Momentum Point-Perplexity Mechanics in Large Language Models
This work addresses the challenge of making large language models more predictable and aligned, offering potential applications in interpretability and control, though it is incremental in applying existing physics concepts to AI.
The paper tackled the problem of understanding and controlling internal hidden state dynamics in large language models by applying a physics-based approach, finding that a conserved 'energy' quantity emerges and enabling a control method called Jacobian steering that improved semantic quality in continuations.

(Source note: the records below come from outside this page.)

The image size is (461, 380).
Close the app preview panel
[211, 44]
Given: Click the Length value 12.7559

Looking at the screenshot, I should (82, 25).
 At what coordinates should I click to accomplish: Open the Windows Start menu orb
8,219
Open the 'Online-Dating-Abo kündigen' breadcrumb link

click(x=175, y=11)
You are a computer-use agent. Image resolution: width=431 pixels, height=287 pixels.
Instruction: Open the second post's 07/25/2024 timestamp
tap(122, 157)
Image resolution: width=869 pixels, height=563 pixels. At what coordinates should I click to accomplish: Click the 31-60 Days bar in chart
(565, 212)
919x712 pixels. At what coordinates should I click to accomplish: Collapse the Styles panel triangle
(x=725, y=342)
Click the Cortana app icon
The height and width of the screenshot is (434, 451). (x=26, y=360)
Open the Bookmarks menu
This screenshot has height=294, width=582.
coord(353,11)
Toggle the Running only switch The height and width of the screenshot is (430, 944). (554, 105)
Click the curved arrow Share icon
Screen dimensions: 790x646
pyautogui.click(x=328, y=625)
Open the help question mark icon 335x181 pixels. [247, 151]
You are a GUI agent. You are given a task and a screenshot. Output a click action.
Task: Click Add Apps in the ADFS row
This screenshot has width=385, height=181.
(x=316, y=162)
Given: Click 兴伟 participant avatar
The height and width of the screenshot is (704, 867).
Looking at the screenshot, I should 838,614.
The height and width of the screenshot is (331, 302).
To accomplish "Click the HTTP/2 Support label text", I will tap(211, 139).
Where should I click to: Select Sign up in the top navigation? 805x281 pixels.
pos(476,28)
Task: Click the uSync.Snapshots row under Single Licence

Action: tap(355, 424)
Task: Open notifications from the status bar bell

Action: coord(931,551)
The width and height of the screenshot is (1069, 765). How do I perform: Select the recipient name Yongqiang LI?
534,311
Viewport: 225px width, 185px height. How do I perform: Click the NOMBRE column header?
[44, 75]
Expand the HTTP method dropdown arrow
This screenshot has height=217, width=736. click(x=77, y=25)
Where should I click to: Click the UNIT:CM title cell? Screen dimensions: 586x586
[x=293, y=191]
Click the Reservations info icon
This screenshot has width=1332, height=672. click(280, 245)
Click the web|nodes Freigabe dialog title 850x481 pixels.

We take a physics-based approach to studying how the internal hidden states of large language models change from token to token during inference. Across 20 open-source transformer models (135M-3B parameters), we find that a quantity combining the rate of change in hidden states and the model's next-token certainty, analogous to energy in physics, remains nearly constant. Random-weight models conserve this "energy" more tightly than pre-trained ones, while training shifts models into a faster, more decisive regime with greater variability. Using this "log-Lagrangian" view, we derive a control method called Jacobian steering, which perturbs hidden states in the minimal way needed to favor a target token. This approach maintained near-constant energy in two tested models and produced continuations rated higher in semantic quality than the models' natural outputs. Viewing transformers through this mechanics lens offers a principled basis for interpretability, anomaly detection, and low-risk steering. This could help make powerful models more predictable and aligned with human intent.